UK Court To Set Terms In Banks’ Claims Against Anil Ambani

Update: 2020-02-07 10:26 GMT

[ By Bobby Anthony ]The High Court of England and Wales is expected to set the terms for the “conditional order” of a payment to court it had granted to three Chinese banks in 2019 against Reliance Communications (RCom) boss Anil Ambani.It may be recalled that the Industrial & Commercial Bank of China Ltd Mumbai Branch, on behalf of itself, China Development Bank and Exim Bank of China,...

[ By Bobby Anthony ]

The High Court of England and Wales is expected to set the terms for the “conditional order” of a payment to court it had granted to three Chinese banks in 2019 against Reliance Communications (RCom) boss Anil Ambani.

It may be recalled that the Industrial & Commercial Bank of China Ltd Mumbai Branch, on behalf of itself, China Development Bank and Exim Bank of China, had sought summary judgment against Ambani over an alleged breach of a personal guarantee on a debt refinancing loan of around USD 925 million in February 2012.

According to court documents, RCom had sought the loan from the Chinese banks in order to meet its obligations under certain foreign currency convertible bonds due to mature on March 1, 2012.

After RCom went on to default on the payments agreed under the loan arrangement, the Chinese banks made demands for payment between February 2017 and November 2017.

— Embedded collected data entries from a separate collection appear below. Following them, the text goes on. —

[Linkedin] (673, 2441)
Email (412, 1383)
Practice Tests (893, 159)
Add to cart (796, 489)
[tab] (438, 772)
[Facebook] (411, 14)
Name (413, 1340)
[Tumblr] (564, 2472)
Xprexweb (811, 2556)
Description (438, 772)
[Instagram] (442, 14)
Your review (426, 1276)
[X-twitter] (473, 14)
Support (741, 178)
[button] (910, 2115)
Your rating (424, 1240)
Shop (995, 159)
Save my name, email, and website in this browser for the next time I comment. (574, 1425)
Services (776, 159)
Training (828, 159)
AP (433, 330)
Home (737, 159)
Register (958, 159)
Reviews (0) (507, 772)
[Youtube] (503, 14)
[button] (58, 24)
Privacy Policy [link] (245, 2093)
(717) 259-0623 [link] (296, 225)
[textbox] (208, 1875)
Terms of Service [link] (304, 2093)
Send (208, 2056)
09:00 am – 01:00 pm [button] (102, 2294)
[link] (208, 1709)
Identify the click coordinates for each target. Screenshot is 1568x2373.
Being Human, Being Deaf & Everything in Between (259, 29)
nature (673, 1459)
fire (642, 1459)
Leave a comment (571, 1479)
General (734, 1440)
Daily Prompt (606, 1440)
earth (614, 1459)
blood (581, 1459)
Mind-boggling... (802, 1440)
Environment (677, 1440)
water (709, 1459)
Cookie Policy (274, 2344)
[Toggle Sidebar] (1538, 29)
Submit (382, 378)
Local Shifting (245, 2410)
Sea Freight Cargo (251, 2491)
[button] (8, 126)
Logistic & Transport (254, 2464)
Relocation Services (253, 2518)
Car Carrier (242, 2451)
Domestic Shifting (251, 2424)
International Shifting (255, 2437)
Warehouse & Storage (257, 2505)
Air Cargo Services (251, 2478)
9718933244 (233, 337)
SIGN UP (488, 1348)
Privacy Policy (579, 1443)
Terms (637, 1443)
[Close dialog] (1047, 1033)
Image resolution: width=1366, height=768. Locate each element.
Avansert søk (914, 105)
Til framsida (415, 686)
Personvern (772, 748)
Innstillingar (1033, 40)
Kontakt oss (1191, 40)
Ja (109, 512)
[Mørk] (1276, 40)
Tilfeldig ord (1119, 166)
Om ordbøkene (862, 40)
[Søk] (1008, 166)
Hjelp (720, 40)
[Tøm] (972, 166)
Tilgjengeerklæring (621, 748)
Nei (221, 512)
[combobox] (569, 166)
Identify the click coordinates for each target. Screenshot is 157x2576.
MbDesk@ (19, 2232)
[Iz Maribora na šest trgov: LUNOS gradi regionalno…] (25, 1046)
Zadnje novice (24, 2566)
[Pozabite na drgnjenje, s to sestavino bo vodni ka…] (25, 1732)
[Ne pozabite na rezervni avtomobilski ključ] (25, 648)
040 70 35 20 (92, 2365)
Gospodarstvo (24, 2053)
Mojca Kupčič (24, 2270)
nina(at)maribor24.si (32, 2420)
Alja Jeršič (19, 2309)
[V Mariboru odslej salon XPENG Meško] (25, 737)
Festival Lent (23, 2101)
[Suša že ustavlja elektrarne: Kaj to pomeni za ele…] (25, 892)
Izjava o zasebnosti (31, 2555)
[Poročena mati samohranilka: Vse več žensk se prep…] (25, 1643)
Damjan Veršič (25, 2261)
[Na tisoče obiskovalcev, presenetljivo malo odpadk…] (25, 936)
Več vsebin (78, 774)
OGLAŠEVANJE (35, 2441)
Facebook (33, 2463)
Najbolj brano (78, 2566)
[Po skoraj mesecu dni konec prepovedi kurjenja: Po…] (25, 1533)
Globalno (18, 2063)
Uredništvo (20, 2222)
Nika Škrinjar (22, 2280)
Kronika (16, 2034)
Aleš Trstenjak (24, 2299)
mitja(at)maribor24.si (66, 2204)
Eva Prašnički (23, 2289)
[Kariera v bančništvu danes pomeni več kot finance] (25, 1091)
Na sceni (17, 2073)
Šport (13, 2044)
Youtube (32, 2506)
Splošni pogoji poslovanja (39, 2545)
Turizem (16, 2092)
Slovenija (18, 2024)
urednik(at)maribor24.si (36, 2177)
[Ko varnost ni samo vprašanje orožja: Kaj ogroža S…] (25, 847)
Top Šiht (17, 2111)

On May 24, 2019, the banks eventually issued an application for a summary judgment, alternatively for a conditional order requiring Anil Ambani to pay to the court, all or some of the sum claimed “on the basis that on any view his defense is improbable”.

However, Anil Ambani denied providing authority for any such personal guarantee, resulting in the High Court action in the United Kingdom, which was the jurisdiction agreed to, as part of the terms of the loan agreement with the Chinese banks.

When the case was last heard in December 2019, Justice David Waksman had stated that he was “very nearly prepared” to grant judgment against Anil Ambani because he found the RCom chief's evidence “inexplicably incomplete, implausible and highly unlikely”.

“I think it is highly probable that at trial his defense will be shown to be opportunistic and false. I consider that this is a plain case for the making of a conditional order,” Justice Waksman said, as he granted a conditional order in principle to the Chinese banks.

Such an order would enable the Commercial Division of the High Court to hear arguments on Ambani's financial means and set an appropriate amount as an effective court deposit, pending a full trial in the case.

The focus of Ambani's evidence at the hearing in 2019 revolved around a Power of Attorney (PoA), which he claims he was unaware as being required as security by the Chinese banks.

There are references to a non-binding “comfort letter” and RCom executives, including Hasit Shukla, who allegedly kept him in the dark about the true nature of any kind of personal guarantee.

“The essential thrust of Ambani's evidence is not merely that he was unaware that the PoA was in respect of a guarantee, he was never aware at any stage that this was being required as security by the bank. He had no inkling of it at all,” according to the judgment dated December 16, 2019.

“A truly remarkable feature of Anil Ambani's case is that he has himself proffered no explanation as to why he should have been deceived in this way, nor has he provided any evidence as to what he did when he discovered, in early 2017, the existence of the guarantee signed by Shukla," the judge noted.

After the latest hearing, the judge is expected to deliver his verdict on the amount to be paid to the court or reserve judgment to be delivered at a future date.